As long as San Antonio can withstand the effects of rising labor and commodity prices and the ever-present burden of local property taxes, the future of its development will be bright, some of area’s foremost real estate experts said Wednesday during the Business Journal first Business Pulse News Event on commercial real estate.
Titled “Opportunities and Challenges in Local Commercial Real Estate for 2018,” the event was highlighted by a panel discussion featuring Chris Carruth, strategic development officer of Metropolitan Contracting Co.; Kevin Covey, managing partner at GrayStreet Partners; Leah Gallagher, San Antonio city leader of Transwestern; and Rahul Patel, managing partner at Patel Gaines LLP.
While panelists generally agreed that San Antonio has a lot going for it, they weighed in on several issues that the city’s development and business sectors may face, including a shortage of construction labor and commodities, as well as the rise and uncertainty of property taxes.
Metropolitan’s Chris Carruth pointed out that Texas added 27,900 new construction jobs last year, but he said the number is hardly enough to keep teams full and projects from being delayed.
“In 2017 in the U.S., we were short 200,000 construction workers. In Texas, our shortage is more acute because of the job growth,” he said.
Factors like an aging work force and fewer young people coming into the industry have been significant factors for this labor shortage. Carruth also said rising commodity prices on things like lumber, steel and cement have had a major impact on project costs and delivery times.
In 2017, lumber prices rose 13 percent and national construction costs rose last year by 3.3 percent, Carruth said. He expects construction costs to rise another 3 percent this year also. On a local level, this will mean fewer subcontractors bidding on jobs.

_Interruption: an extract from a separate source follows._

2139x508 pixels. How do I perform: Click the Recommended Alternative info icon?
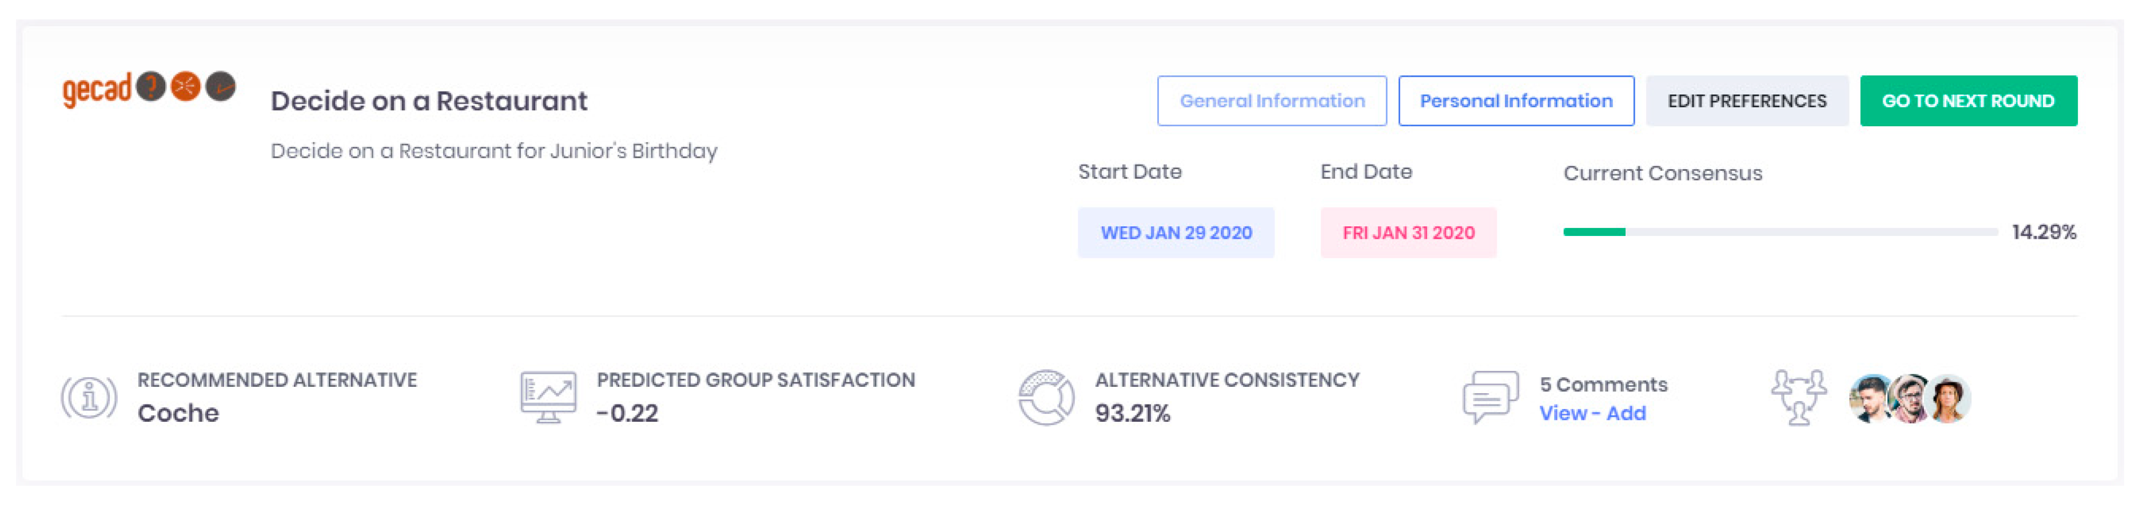89,398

“Typically, when we put a project out to bid for subcontractors, we like to see bids from four to seven different subcontractors, which creates a competitive market. Currently, we’re receiving one or two bids, sometimes three bids, because these subcontractors are so busy. We just can’t get the coverage,” Carruth said. “This ends up having tremendous impact on schedules. It doesn’t mean we can’t man the sites. We just can’t man the sites as we anticipated we could.”
Covey at GrayStreet Partner has also had to deal with labor and commodity shortages from the development side.
“What has happened is that it’s taken us a lot longer to get each project done. And God bless our tenants, they keep waiting patiently,” Covey said.
Not only did Covey agree with Carruth’s prediction for increasing construction costs, he is also concerned about the availability of fewer subcontractors, specifically those who specialize in “core and shell” projects.
“Not only have we seen a tightening there, but we also value quality construction. And we’ve seen an extreme shortage of that, quite frankly,” Covey said. “Due to all this, we’re adding about 25 percent to our construction timelines everywhere.”